Material supplied section start

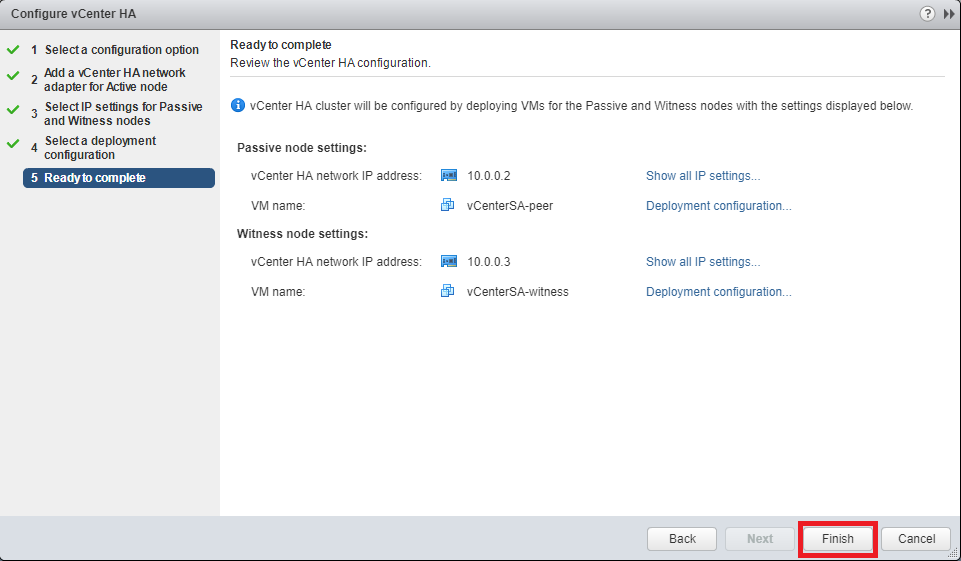Image resolution: width=961 pixels, height=561 pixels.
Task: Click the green checkmark for step 1
Action: pyautogui.click(x=13, y=50)
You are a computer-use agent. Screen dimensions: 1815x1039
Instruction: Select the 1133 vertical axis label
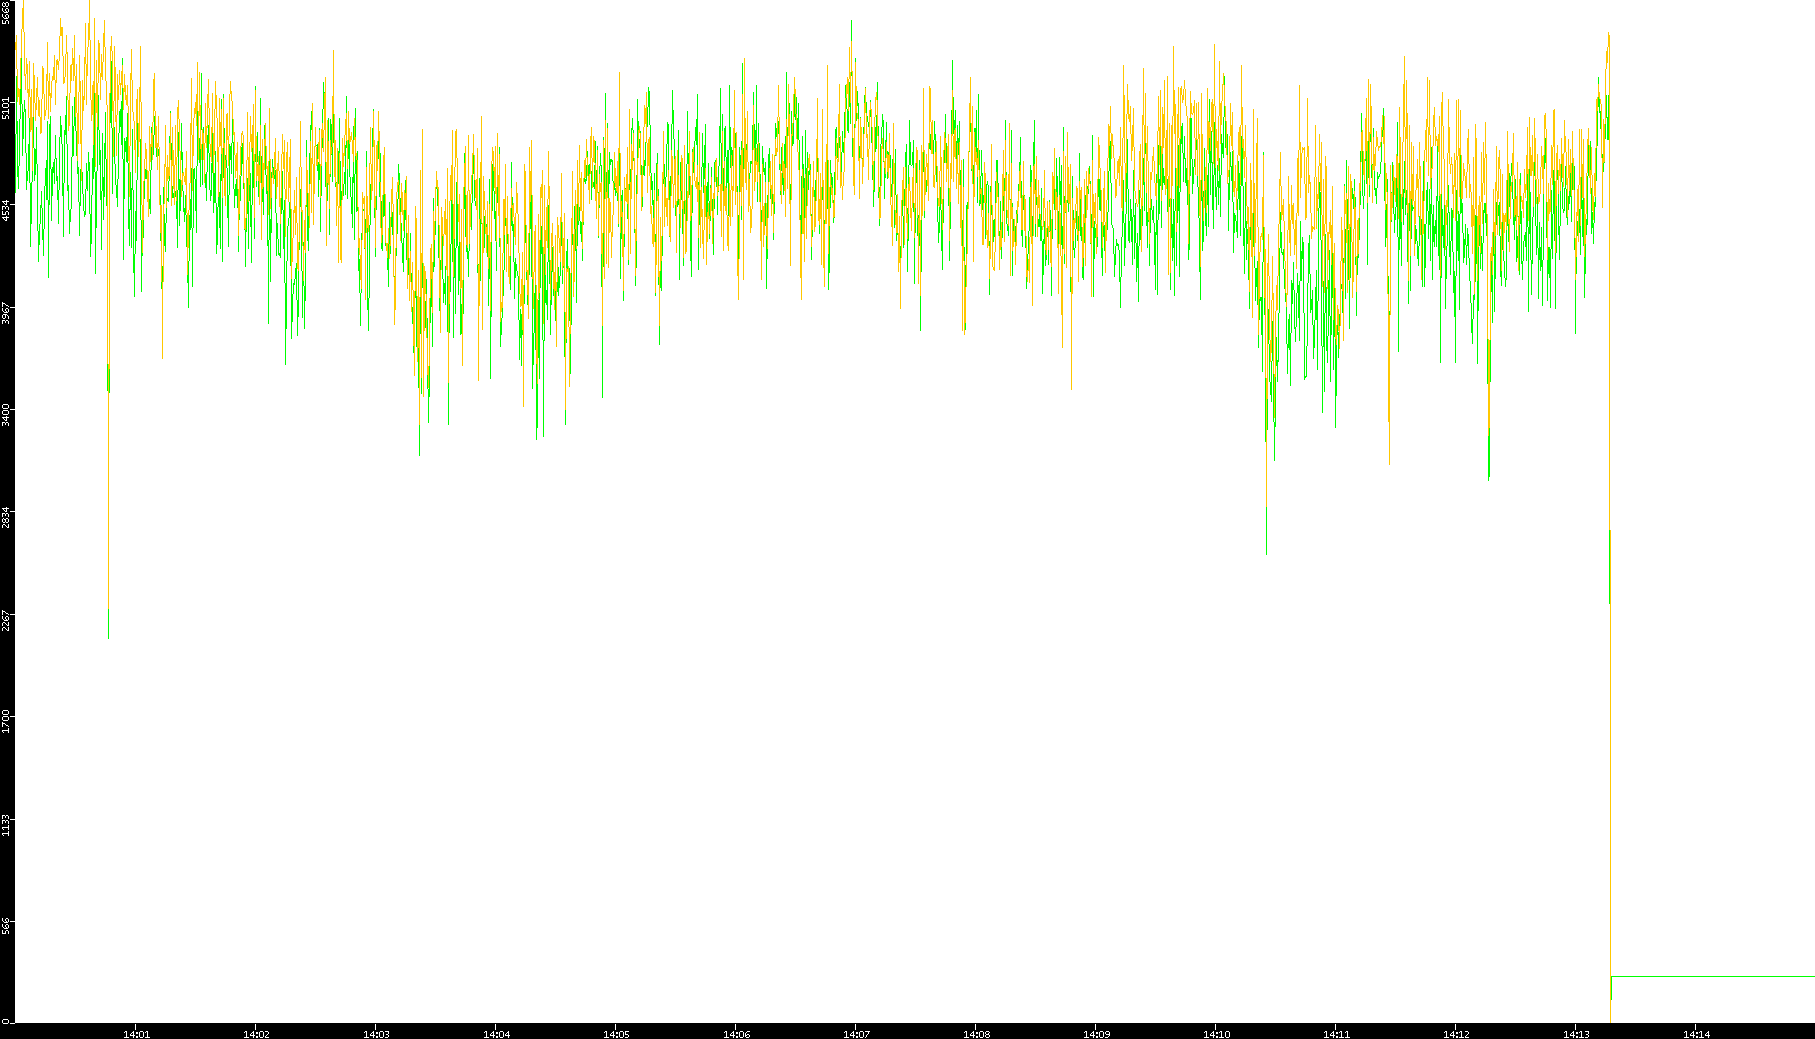coord(7,824)
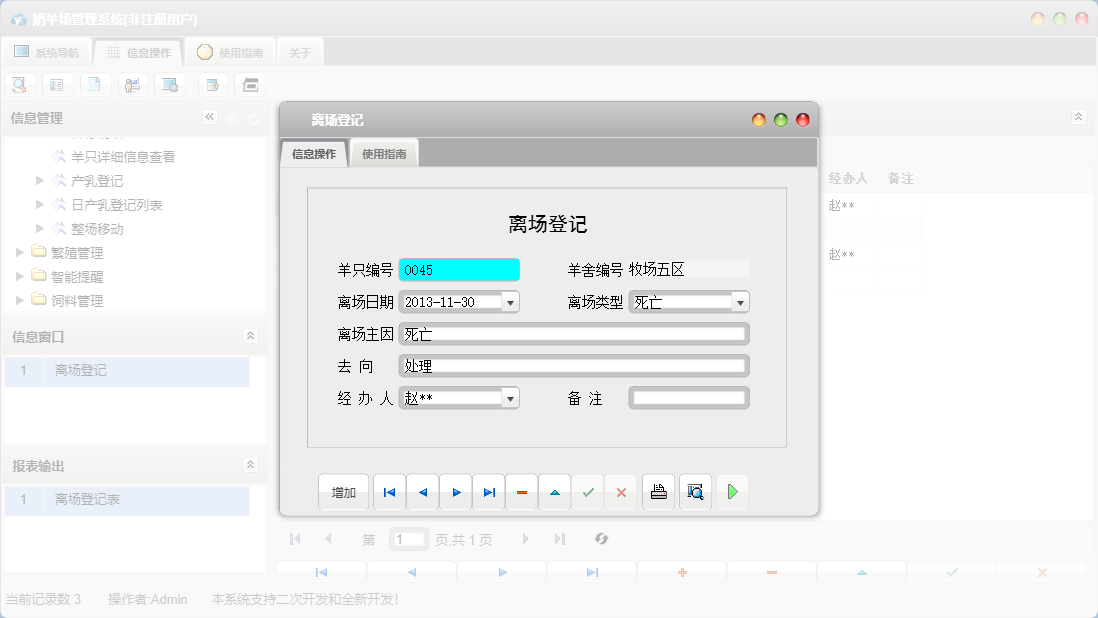Click inside the 备注 input field
The image size is (1098, 618).
[688, 397]
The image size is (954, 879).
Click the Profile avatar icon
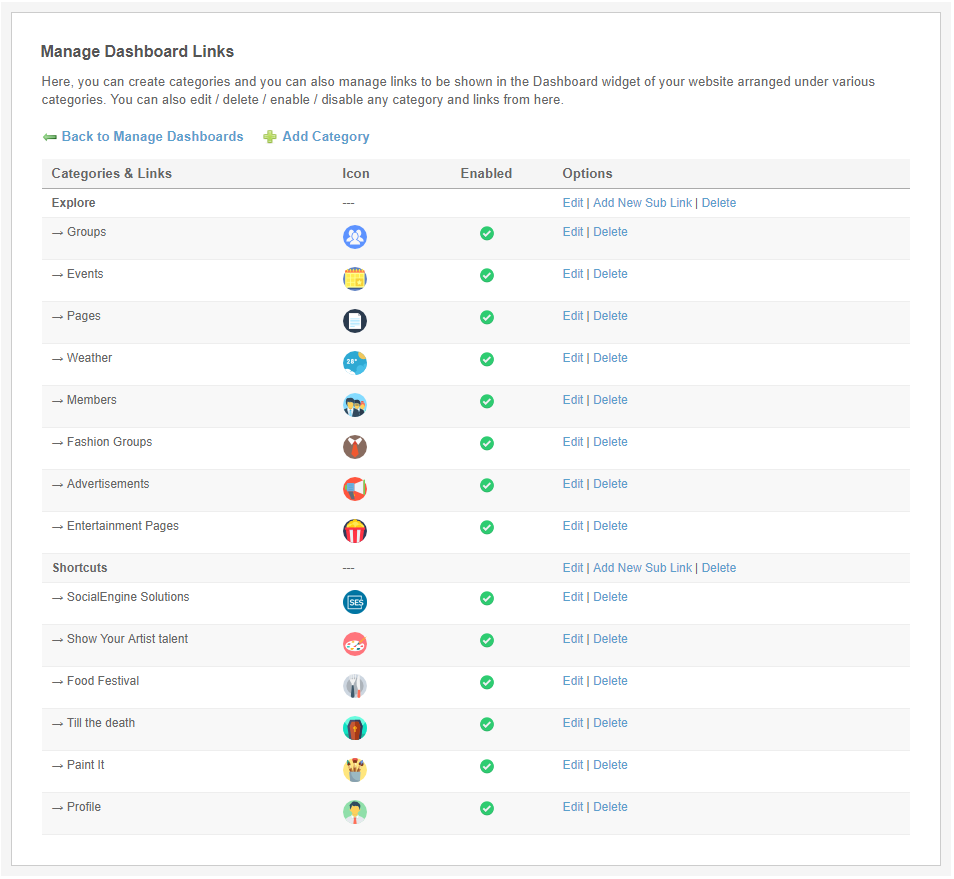[x=354, y=812]
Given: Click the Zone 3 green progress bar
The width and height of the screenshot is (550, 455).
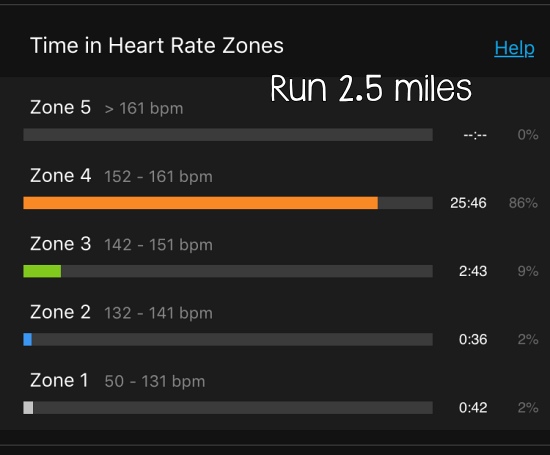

Material supplied section end

> **What is being asked**
Copy out, exactly and without pictures, each line from the one containing "You are a computer-use" through the final line of the entries, both ends included.

> **Result of the exercise**
You are a computer-use agent. Screen dimensions: 1815x1039
Instruction: Select the 1133 vertical axis label
coord(7,824)
Click inside the 备注 input field
The image size is (1098, 618).
[688, 397]
The image size is (954, 879).
Click the Profile avatar icon
[x=354, y=812]
Given: Click the Zone 3 green progress bar
The width and height of the screenshot is (550, 455).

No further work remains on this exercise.